What role can the international community play? Recognizing the differences on the ground and the specific needs of Chinese rights defenders and civil resisters is essential. This can be accomplished through greater support of civil society, especially through increasing attention to activists outside of Beijing and Shanghai, supporting less high-profile rights defenders and activists throughout the country. Pressure must also come from within Chinese society. The greater rights defence campaign successes have tended to come most from domestic organizations working from the grassroots.
This can be achieved through the creation of space. Chinese rights defenders and activists must be provided greater opportunities to simply come together and exchange ideas and skills. This can be done through more training programmes and experience sharing but also just through creative ways to gather freely. While digital networking is important for direct exchange in individual cases, the sustainability of a rights movement is built on face-to-face interaction. This increases trust and supports more intimate exchanges about grievances and tactics.

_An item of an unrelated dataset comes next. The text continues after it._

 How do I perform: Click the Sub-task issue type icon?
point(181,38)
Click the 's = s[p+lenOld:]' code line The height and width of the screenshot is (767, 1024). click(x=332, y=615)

Furthermore, as activists around the world know, you don’t always need a strict schedule of events and curriculum; sometimes just facilitating gatherings of activists is the best way to support the development of rights awareness and resistance tactics. Again, the government of China is aware of such moves, which is why it responded mercilessly to the New Citizens’ Movement dinner meetings and the small apartment gathering organized by the Tiananmen Mothers in 2014 for which Pu Zhiqiang was detained.
Additionally, increasing awareness of the needs and limitations of front line rights defenders in China can be reflected in more flexible donor contributions, through international organizations or government mechanisms, to support small initiatives and start-up organizations. The Chinese government investigates and has persecuted foreign funded Chinese organizations and individuals receiving money from abroad. Leaking state secrets continues to be an opaque legal charge and method of repression, as with Gao Yu, and many activists have been detained or had funding seized for collaborating with international donors. Financial security for domestic activists is a serious challenge and should be part of the agenda of international rights defence support moving forward.

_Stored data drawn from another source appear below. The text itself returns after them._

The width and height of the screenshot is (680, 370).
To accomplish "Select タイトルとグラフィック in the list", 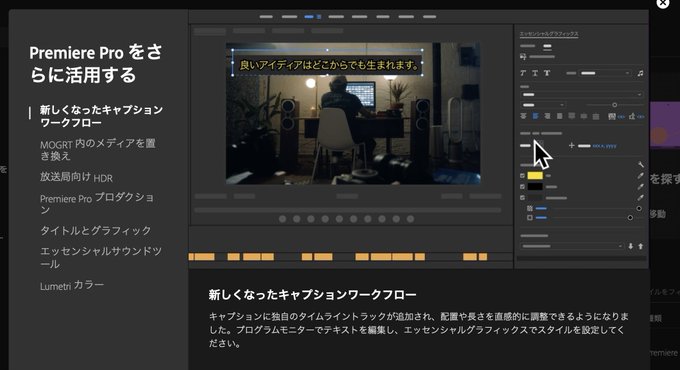I will pos(95,230).
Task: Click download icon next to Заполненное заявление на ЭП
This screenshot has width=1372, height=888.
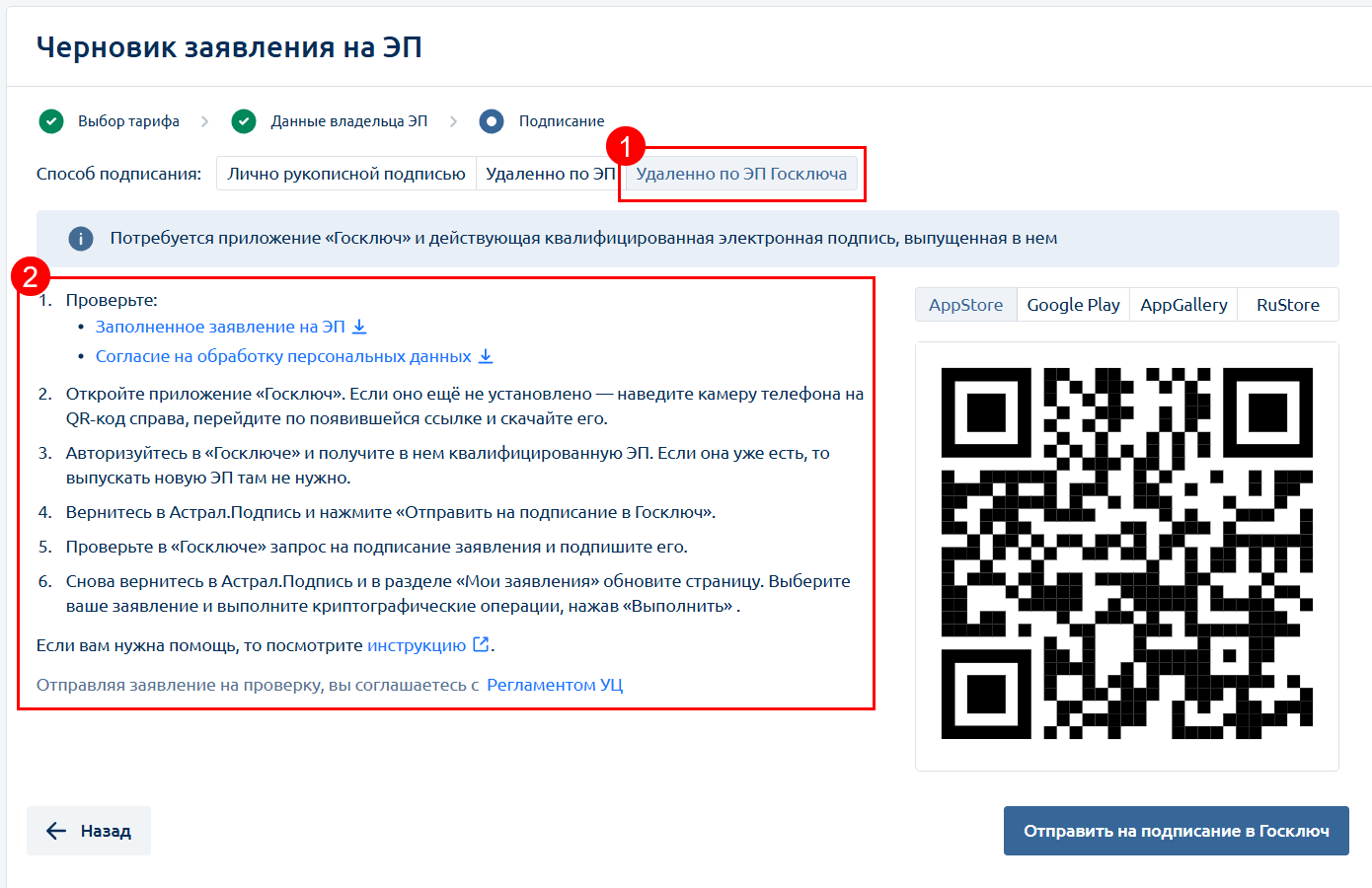Action: (360, 327)
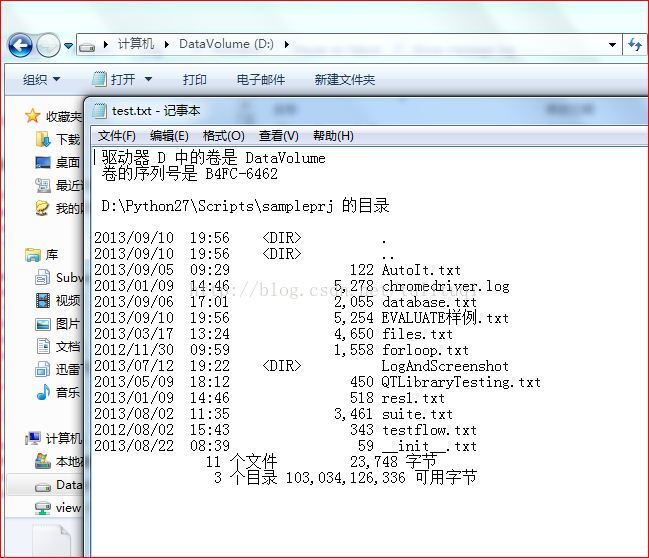Open recent pages dropdown beside navigation arrows
This screenshot has height=558, width=649.
[68, 45]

This assessment is far from comprehensive. These are some of the principal means of state repression and small tactical changes that Chinese rights defenders and activists engaged in civil resistance campaigns have begun to recognize. Focusing on more daily routines and details rather than higher profile events is an important step for the sustainability of civil resistance and rights defence in China. The utility of such principles, however, is not confined to China.
A common refrain among activists in many countries is that their struggle is unique, oppression too institutionalized, dictatorships too brutal, or causes not well supported by the international community. One can differentiate between the conditions for domestic resistance in China, Zimbabwe and Russia from the United States, Spain and Australia but civil resistance trainers are wont to repeat that conditions do not dictate outcomes.
While specific country conditions do not determine the outcomes of resistance, they do affect the availability of tactical options for a given act or campaign of resistance. And recognizing the importance of building sustainable campaigns through a series of small-scale victories, matching resistance to repression, and horizontal networking are therefore not only important guidelines for civil resistance in China. They also have universal value.